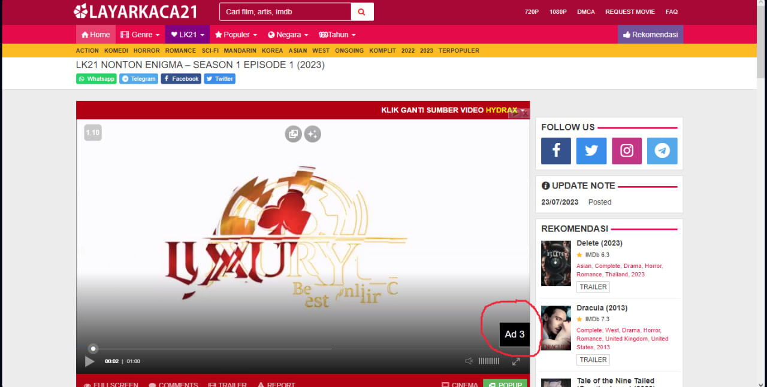Enter fullscreen using player expand icon
767x387 pixels.
coord(516,361)
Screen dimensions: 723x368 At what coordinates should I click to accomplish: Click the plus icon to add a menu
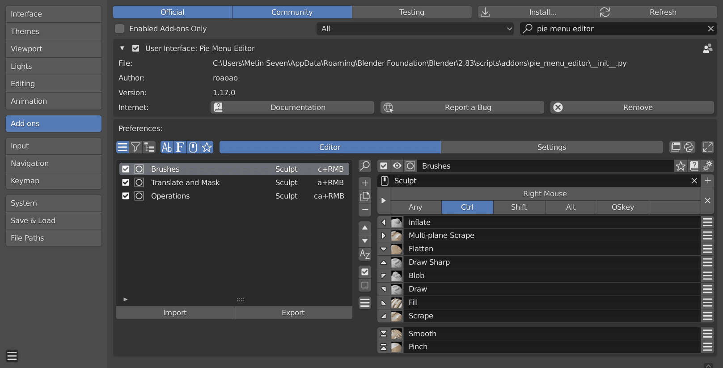pyautogui.click(x=365, y=183)
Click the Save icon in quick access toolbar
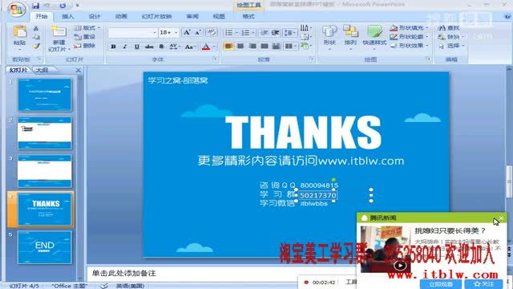This screenshot has width=513, height=289. pos(35,6)
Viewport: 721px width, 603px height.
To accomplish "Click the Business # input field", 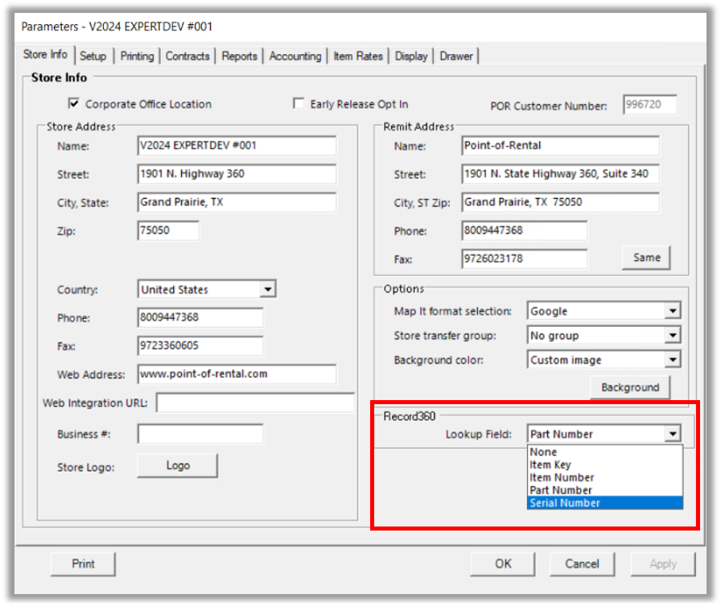I will coord(200,434).
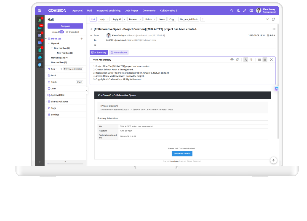Click the Print icon for this email

271,35
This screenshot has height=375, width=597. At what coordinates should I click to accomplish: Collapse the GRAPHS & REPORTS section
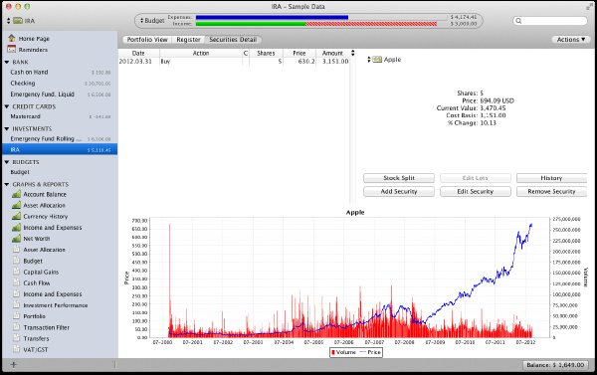tap(7, 184)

____________________

◆ **EXERCISE AIM**
After locating the line that holds "This screenshot has height=375, width=597.", output exactly the lines from it through the last line of the material above, inclusive, without pictures.

◆ **EXERCISE RESULT**
This screenshot has height=375, width=597. At what coordinates should I click to accomplish: Collapse the GRAPHS & REPORTS section
tap(7, 184)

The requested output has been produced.